### TASK BRIEF:
Reproduce the entries below exactly, but only from the line containing "Expand the 历史主题" to the line containing "The height and width of the screenshot is (576, 800).", inclusive.

========

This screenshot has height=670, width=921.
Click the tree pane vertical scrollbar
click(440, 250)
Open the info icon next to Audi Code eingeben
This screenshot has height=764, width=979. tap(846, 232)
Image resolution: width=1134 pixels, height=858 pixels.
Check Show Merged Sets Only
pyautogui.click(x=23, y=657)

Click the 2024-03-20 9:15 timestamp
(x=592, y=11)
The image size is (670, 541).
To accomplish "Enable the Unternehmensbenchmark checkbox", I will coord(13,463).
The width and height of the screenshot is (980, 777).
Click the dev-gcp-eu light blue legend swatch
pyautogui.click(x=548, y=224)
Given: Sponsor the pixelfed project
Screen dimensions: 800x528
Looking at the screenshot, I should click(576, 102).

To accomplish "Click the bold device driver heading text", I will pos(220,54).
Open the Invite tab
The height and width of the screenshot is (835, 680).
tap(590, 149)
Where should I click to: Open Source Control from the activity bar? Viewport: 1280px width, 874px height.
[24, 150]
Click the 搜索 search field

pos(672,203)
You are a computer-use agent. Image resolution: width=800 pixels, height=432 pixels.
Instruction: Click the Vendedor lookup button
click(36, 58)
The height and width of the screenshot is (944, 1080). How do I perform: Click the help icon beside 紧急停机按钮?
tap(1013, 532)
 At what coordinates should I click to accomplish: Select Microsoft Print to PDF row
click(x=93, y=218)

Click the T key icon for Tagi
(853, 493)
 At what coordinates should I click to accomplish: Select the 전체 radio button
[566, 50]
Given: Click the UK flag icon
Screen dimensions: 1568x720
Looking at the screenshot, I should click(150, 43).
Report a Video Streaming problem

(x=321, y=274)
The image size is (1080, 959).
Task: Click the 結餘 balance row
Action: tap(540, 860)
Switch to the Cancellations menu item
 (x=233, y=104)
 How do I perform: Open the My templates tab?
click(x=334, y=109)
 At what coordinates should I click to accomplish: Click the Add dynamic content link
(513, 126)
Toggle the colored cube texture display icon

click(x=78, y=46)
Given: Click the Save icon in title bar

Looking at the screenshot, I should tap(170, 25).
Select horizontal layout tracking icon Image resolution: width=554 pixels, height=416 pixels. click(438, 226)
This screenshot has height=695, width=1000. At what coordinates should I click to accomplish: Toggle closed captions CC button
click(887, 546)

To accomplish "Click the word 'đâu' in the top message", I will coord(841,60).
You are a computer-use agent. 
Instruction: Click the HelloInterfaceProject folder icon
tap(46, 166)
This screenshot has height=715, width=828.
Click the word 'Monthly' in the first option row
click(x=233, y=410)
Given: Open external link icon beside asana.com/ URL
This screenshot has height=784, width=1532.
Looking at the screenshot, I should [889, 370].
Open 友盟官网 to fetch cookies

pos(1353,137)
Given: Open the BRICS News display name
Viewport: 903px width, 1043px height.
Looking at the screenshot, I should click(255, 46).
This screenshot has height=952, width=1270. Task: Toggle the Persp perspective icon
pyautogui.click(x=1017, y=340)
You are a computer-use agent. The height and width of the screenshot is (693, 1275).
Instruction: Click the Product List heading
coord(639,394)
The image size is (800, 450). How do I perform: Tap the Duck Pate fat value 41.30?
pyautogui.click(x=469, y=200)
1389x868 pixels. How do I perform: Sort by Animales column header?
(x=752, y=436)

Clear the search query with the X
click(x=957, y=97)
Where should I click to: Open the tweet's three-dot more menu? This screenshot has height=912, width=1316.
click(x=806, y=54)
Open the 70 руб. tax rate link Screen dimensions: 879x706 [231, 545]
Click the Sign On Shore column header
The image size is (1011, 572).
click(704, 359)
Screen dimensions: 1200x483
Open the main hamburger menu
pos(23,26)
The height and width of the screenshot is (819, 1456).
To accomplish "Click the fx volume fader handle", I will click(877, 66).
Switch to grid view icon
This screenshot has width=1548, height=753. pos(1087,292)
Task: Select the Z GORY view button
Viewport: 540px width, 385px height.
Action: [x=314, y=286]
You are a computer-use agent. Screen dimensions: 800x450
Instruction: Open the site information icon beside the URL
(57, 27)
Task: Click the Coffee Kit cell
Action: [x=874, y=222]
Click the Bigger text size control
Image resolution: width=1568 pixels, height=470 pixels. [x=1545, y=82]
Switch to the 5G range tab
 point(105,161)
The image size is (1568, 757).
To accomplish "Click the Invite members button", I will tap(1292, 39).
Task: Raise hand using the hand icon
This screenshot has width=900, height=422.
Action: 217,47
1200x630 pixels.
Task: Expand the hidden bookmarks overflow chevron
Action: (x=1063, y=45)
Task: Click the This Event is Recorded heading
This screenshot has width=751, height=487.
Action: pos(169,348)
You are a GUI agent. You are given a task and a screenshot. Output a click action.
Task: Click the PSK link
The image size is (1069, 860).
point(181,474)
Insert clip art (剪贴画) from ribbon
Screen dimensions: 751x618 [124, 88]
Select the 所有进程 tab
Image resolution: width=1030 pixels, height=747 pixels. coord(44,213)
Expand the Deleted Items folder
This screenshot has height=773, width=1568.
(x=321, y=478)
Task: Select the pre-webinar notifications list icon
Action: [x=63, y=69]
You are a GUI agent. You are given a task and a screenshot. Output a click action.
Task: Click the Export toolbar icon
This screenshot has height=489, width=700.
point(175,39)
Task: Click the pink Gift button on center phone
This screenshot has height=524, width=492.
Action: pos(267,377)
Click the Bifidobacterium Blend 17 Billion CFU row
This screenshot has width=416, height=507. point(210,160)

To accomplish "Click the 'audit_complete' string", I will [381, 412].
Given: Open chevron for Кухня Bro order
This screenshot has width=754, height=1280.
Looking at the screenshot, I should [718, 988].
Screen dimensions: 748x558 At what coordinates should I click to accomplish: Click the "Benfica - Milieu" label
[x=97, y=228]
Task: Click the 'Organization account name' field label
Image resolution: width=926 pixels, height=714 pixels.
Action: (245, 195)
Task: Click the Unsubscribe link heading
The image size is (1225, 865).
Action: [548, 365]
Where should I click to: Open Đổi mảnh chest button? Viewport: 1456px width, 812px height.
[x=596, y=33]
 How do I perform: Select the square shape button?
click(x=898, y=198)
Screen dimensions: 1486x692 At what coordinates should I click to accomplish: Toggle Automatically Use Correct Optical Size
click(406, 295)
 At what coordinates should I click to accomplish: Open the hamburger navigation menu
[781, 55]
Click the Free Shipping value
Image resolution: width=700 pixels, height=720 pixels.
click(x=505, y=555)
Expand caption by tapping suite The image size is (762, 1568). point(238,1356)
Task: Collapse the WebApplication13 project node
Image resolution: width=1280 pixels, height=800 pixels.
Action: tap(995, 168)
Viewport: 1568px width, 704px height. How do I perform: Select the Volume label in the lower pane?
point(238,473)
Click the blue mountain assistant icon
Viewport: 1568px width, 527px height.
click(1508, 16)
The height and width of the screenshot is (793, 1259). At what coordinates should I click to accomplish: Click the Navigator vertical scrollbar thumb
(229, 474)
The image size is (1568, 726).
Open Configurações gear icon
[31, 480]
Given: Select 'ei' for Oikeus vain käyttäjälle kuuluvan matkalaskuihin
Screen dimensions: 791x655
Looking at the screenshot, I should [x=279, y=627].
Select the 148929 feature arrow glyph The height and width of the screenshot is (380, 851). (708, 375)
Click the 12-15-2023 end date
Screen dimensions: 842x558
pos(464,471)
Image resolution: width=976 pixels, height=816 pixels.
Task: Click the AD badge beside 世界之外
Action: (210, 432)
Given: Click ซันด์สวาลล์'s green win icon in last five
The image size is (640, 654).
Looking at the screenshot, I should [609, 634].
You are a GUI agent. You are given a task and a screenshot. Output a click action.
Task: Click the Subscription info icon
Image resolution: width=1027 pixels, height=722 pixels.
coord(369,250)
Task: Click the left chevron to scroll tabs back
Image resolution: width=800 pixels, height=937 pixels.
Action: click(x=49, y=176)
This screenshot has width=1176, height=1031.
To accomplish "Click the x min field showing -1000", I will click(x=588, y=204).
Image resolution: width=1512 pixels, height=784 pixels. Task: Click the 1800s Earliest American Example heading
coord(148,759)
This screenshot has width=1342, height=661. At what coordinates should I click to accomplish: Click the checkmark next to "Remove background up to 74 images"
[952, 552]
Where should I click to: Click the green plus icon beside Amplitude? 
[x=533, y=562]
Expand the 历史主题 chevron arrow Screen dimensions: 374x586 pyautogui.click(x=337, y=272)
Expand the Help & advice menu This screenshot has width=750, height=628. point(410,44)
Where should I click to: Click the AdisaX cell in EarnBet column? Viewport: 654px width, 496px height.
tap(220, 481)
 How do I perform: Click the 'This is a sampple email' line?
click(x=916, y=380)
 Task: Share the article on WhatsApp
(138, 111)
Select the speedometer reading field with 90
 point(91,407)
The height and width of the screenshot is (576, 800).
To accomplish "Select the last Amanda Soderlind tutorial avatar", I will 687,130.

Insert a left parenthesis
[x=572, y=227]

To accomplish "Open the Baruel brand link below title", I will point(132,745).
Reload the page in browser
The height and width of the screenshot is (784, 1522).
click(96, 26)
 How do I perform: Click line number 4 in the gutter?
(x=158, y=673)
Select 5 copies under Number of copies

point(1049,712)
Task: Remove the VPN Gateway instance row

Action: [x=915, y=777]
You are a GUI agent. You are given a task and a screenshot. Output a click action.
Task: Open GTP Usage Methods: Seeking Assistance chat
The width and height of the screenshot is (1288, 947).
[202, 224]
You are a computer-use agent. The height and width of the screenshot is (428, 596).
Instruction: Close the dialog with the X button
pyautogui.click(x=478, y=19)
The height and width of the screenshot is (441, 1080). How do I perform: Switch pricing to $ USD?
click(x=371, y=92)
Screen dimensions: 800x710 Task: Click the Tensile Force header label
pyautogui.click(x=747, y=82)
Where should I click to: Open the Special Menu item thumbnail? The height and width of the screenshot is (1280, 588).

========

### ANSWER FOR THE TASK:
Expand the 历史主题 chevron arrow Screen dimensions: 374x586 pyautogui.click(x=337, y=272)
Expand the Help & advice menu This screenshot has width=750, height=628. point(410,44)
Where should I click to: Click the AdisaX cell in EarnBet column? Viewport: 654px width, 496px height.
tap(220, 481)
 How do I perform: Click the 'This is a sampple email' line?
click(x=916, y=380)
 Task: Share the article on WhatsApp
(138, 111)
Select the speedometer reading field with 90
 point(91,407)
The height and width of the screenshot is (576, 800).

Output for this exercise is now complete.